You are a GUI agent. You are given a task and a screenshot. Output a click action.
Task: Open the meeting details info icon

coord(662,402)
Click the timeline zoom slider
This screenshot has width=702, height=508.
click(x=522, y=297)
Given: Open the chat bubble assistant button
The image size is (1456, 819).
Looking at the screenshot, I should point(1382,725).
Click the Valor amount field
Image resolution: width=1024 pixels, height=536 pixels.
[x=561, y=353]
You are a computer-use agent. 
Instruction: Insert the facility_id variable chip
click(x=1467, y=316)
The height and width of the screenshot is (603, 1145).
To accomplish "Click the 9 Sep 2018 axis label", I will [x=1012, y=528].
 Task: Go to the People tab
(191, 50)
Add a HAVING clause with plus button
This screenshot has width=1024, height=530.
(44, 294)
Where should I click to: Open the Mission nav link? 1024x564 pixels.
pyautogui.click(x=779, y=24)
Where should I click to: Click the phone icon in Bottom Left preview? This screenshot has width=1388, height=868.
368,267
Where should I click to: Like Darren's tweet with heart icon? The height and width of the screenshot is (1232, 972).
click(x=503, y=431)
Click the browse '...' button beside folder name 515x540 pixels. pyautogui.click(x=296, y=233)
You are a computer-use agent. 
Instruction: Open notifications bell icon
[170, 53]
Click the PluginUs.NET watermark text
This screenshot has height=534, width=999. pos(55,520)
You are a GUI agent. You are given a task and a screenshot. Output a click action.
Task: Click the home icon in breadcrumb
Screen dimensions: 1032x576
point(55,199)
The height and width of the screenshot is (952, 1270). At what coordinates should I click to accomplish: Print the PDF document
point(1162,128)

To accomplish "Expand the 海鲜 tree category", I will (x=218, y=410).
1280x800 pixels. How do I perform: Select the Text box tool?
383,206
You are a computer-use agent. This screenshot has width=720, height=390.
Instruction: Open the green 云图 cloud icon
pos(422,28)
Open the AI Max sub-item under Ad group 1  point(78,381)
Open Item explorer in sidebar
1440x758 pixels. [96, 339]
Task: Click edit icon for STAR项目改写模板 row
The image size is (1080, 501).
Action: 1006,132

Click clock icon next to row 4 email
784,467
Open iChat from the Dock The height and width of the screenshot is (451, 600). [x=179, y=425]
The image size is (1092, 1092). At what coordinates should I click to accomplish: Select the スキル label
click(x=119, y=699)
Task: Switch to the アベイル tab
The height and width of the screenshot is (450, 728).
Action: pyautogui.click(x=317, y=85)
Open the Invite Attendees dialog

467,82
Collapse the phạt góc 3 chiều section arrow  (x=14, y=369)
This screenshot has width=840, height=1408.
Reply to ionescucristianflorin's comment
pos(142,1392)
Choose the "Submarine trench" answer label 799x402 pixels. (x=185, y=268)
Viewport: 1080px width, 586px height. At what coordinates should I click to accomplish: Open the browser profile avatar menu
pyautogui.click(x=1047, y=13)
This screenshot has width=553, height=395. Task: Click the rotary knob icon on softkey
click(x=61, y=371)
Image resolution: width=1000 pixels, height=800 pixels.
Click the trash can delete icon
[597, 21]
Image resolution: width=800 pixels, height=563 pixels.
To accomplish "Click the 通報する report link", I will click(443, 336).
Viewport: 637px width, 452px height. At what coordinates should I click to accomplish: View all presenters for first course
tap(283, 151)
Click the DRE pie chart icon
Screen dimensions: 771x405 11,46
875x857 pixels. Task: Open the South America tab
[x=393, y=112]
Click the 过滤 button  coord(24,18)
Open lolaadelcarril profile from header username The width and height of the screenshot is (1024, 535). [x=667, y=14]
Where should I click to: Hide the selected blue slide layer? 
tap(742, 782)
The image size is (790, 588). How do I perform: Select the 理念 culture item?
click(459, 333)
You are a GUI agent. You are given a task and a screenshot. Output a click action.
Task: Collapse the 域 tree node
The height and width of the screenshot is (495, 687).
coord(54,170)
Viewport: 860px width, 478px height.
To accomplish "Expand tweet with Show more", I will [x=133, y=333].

━━━━━━━━━━━━━━━━━━━━

=== Required action ===
From where "This screenshot has width=553, height=395." appears to the last line of the listing above, please write out every line exactly; leave out the rest.

=== Solution to the problem ===
This screenshot has width=553, height=395. Task: Click the rotary knob icon on softkey
click(x=61, y=371)
Image resolution: width=1000 pixels, height=800 pixels.
Click the trash can delete icon
[597, 21]
Image resolution: width=800 pixels, height=563 pixels.
To accomplish "Click the 通報する report link", I will click(443, 336).
Viewport: 637px width, 452px height. At what coordinates should I click to accomplish: View all presenters for first course
tap(283, 151)
Click the DRE pie chart icon
Screen dimensions: 771x405 11,46
875x857 pixels. Task: Open the South America tab
[x=393, y=112]
Click the 过滤 button  coord(24,18)
Open lolaadelcarril profile from header username The width and height of the screenshot is (1024, 535). [x=667, y=14]
Where should I click to: Hide the selected blue slide layer? 
tap(742, 782)
The image size is (790, 588). How do I perform: Select the 理念 culture item?
click(459, 333)
You are a GUI agent. You are given a task and a screenshot. Output a click action.
Task: Collapse the 域 tree node
The height and width of the screenshot is (495, 687).
coord(54,170)
Viewport: 860px width, 478px height.
To accomplish "Expand tweet with Show more", I will [x=133, y=333].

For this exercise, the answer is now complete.